» Extract:
2

I have a simple scalding program to transform some data which I execute using com.twitter.scalding.Tool in local mode.

val start = System.nanoTime    

val inputPaths = args("input").split(",").toList
val pipe = Tsv(inputPaths(0))
// standard pipe operations on my data like .filter( 'myField ), etc.
.write(Tsv(args("output")))

println("running time: " + (System.nanoTime - start) / 1e6 + "ms")

I would like to measure the running time of the program. I write the standard trick of measuring time at the beginning and end of the code, however, the result is ~100 ms, while the actual time is closer to 60 s. What is the best way to do this? Thanks!

Yuri Brovman
  • 1,093
  • 2
  • 12
  • 17

2 Answers2

1

One approach that has worked me is to use Micro Benchmarks.

Currently for Scala programs you can use http://scalameter.github.io/

It takes into account GC as well as warming up the JVM. I think should work in local mode on a single JVM.

Soumya Simanta
  • 11,523
  • 24
  • 106
  • 161
  • Thanks for your answer! I am wondering if there is something more simple without using another package? Why does my original solution not work? – Yuri Brovman Dec 02 '14 at 18:56
  • 1
    Your solution should work and give you a good idea of performance. Using Scalameter is really easy if you are using sbt as your build tool. Even Scalameter is not perfect. I believe it's better because they give some consideration to GC and JVM warming. Additionally you can execute multiple of these to get a good measure of your execution times. – Soumya Simanta Dec 02 '14 at 19:14
1

I found a simple answer. Add time keyword before the hadoop command when running a job.

time hadoop jar myjob.jar ...
Yuri Brovman
  • 1,093
  • 2
  • 12
  • 17

» Stated goal 1: Reproduce the thread on timing a Scalding job verbatim, from "I have a simple" up to and including "pipe = Tsv(inputPaths(0))".

[Item coordinate data]
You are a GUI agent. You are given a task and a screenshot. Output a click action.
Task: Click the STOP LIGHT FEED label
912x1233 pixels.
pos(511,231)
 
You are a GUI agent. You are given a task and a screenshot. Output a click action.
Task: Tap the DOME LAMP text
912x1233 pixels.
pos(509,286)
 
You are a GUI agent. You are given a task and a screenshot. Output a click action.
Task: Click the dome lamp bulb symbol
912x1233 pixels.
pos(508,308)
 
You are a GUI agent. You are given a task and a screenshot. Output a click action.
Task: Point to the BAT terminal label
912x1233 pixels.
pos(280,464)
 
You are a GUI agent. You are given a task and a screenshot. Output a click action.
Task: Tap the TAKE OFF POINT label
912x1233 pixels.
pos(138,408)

» Stated goal 2: Repeat all of the item coordinate records above, line for line and without any change.

» Written reply 1:
I have a simple scalding program to transform some data which I execute using com.twitter.scalding.Tool in local mode.

val start = System.nanoTime    

val inputPaths = args("input").split(",").toList
val pipe = Tsv(inputPaths(0))

» Written reply 2:
You are a GUI agent. You are given a task and a screenshot. Output a click action.
Task: Click the STOP LIGHT FEED label
912x1233 pixels.
pos(511,231)
 
You are a GUI agent. You are given a task and a screenshot. Output a click action.
Task: Tap the DOME LAMP text
912x1233 pixels.
pos(509,286)
 
You are a GUI agent. You are given a task and a screenshot. Output a click action.
Task: Click the dome lamp bulb symbol
912x1233 pixels.
pos(508,308)
 
You are a GUI agent. You are given a task and a screenshot. Output a click action.
Task: Point to the BAT terminal label
912x1233 pixels.
pos(280,464)
 
You are a GUI agent. You are given a task and a screenshot. Output a click action.
Task: Tap the TAKE OFF POINT label
912x1233 pixels.
pos(138,408)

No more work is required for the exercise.